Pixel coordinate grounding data
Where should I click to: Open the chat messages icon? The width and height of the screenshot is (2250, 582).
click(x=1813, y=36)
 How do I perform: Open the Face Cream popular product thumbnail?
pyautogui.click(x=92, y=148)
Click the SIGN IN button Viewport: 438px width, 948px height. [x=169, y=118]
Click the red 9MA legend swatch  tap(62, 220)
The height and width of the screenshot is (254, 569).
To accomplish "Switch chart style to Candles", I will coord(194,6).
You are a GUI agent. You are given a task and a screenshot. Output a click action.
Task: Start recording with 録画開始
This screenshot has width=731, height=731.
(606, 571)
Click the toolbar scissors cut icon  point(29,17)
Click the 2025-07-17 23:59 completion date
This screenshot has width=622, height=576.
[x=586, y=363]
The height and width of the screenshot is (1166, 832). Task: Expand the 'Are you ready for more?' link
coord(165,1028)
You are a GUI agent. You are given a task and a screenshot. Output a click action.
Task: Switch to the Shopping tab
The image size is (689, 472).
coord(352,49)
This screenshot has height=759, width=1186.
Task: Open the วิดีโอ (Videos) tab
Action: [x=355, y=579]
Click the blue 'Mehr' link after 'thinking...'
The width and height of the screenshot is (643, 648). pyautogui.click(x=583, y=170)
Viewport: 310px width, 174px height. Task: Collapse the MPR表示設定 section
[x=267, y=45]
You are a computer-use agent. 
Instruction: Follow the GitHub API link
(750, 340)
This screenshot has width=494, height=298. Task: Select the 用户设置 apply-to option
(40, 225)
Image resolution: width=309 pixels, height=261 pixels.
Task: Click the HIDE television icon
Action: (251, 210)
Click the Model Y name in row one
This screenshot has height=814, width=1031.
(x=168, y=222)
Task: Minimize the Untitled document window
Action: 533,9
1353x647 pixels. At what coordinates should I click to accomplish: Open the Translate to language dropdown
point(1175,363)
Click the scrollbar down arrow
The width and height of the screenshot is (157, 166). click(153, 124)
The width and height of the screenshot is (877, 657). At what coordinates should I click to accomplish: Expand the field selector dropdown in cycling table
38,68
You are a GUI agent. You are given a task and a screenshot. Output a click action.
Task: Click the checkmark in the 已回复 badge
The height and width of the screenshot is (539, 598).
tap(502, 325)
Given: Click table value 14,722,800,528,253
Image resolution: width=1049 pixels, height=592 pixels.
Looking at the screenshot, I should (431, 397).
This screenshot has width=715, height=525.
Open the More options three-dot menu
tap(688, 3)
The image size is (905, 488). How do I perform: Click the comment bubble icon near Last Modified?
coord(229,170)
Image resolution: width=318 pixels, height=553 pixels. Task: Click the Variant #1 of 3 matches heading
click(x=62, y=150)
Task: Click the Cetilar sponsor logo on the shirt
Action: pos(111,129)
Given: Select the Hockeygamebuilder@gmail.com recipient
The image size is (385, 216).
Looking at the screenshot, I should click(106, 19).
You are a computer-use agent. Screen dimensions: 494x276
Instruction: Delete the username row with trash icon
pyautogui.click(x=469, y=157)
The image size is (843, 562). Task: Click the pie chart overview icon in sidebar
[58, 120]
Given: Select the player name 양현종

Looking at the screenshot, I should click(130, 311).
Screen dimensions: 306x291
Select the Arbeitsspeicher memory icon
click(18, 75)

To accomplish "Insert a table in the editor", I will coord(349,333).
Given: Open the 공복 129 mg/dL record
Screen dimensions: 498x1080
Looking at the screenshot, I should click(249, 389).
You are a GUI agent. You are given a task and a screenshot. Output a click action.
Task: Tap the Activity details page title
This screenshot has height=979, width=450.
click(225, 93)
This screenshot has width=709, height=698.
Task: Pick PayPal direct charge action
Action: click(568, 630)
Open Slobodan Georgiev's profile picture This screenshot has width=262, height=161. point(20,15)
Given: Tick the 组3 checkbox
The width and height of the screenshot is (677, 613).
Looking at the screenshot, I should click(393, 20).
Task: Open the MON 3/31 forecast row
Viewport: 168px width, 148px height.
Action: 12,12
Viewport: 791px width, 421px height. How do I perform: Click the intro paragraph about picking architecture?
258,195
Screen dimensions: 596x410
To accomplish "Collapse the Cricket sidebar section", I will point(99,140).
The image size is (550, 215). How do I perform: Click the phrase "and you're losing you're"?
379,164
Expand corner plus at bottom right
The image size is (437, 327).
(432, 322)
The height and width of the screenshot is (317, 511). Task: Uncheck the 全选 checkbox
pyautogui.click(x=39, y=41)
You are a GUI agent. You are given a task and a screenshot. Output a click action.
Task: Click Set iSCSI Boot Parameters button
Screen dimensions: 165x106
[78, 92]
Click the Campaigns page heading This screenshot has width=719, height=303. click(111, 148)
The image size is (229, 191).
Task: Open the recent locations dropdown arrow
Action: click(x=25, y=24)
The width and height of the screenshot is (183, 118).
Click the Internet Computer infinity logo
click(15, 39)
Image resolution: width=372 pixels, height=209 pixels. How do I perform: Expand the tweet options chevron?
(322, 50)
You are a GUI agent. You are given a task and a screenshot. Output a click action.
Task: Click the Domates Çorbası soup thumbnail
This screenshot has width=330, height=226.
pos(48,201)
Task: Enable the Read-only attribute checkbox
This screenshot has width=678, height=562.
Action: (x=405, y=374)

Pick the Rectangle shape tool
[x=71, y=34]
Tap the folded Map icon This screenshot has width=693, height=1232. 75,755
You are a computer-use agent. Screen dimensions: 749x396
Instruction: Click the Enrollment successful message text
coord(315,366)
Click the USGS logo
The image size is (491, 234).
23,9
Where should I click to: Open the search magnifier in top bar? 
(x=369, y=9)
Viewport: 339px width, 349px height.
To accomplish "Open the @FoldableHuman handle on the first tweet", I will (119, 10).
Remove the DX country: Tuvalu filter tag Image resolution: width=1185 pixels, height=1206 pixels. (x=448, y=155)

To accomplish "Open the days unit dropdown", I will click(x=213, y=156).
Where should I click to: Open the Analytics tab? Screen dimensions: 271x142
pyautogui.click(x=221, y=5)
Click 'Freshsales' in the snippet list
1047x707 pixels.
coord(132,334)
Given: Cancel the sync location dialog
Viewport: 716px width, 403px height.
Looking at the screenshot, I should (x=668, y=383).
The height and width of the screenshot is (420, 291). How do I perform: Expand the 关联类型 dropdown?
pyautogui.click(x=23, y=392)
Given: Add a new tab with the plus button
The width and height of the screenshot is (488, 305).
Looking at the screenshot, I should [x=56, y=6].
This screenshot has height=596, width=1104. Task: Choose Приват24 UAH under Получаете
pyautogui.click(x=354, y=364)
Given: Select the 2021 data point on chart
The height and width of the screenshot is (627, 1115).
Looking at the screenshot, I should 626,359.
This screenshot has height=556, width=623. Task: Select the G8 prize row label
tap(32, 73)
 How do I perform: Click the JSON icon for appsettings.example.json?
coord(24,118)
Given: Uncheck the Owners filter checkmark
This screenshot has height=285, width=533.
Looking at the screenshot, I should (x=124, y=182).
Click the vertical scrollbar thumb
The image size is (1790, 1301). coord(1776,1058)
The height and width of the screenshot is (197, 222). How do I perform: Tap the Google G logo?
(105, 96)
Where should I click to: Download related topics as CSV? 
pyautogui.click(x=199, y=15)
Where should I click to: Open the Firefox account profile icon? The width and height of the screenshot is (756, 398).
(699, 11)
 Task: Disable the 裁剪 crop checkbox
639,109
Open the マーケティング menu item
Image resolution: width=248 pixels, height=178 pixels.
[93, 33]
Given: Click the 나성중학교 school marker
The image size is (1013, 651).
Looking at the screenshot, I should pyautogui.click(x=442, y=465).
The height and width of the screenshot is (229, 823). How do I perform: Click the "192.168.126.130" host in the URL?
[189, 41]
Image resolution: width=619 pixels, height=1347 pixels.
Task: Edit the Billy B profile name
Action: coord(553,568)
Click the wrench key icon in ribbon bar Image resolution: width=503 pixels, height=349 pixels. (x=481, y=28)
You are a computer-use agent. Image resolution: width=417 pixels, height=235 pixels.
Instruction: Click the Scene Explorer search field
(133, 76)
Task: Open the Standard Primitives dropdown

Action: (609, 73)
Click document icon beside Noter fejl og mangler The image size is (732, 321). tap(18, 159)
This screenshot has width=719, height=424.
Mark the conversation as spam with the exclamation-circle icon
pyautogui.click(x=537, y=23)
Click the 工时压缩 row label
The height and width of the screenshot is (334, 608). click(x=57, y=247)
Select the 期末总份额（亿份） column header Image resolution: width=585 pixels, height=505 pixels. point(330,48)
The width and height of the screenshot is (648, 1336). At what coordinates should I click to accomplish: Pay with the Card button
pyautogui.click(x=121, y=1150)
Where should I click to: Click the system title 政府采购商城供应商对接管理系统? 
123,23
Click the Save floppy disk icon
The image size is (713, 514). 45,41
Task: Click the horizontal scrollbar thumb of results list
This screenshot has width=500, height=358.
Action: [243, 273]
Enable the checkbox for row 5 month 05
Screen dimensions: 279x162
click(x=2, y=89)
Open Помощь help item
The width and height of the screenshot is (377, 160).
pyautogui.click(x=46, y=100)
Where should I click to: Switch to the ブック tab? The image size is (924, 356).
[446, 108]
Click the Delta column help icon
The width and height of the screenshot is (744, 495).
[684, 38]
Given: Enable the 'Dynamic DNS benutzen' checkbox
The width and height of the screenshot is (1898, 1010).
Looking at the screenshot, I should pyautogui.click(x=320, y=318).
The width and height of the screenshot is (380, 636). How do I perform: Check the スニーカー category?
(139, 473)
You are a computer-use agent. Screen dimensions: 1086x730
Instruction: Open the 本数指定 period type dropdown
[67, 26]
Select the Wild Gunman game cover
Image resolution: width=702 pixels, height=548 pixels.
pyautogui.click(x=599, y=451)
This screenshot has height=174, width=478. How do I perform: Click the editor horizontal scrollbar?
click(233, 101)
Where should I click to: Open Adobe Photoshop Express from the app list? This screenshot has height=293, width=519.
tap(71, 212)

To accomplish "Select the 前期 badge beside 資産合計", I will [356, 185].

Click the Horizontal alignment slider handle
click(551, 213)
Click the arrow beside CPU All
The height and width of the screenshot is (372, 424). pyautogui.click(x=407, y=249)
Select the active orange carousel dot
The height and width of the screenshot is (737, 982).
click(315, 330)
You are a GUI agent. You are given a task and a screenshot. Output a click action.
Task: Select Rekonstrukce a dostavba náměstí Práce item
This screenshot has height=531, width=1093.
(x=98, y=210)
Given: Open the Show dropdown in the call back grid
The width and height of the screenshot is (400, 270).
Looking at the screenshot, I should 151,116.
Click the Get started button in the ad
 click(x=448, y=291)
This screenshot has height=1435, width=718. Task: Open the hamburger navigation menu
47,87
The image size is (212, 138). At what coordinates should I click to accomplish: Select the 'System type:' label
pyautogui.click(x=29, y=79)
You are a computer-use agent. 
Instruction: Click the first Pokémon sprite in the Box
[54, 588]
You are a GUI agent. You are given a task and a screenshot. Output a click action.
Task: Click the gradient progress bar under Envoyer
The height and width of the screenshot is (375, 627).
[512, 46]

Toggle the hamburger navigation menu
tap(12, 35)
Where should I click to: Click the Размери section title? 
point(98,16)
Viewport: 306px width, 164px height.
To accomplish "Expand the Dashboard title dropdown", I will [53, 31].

- [Required work] Which lines above contain the word "filter"? List them.

- [Reply]
Remove the DX country: Tuvalu filter tag Image resolution: width=1185 pixels, height=1206 pixels. (x=448, y=155)
Given: Uncheck the Owners filter checkmark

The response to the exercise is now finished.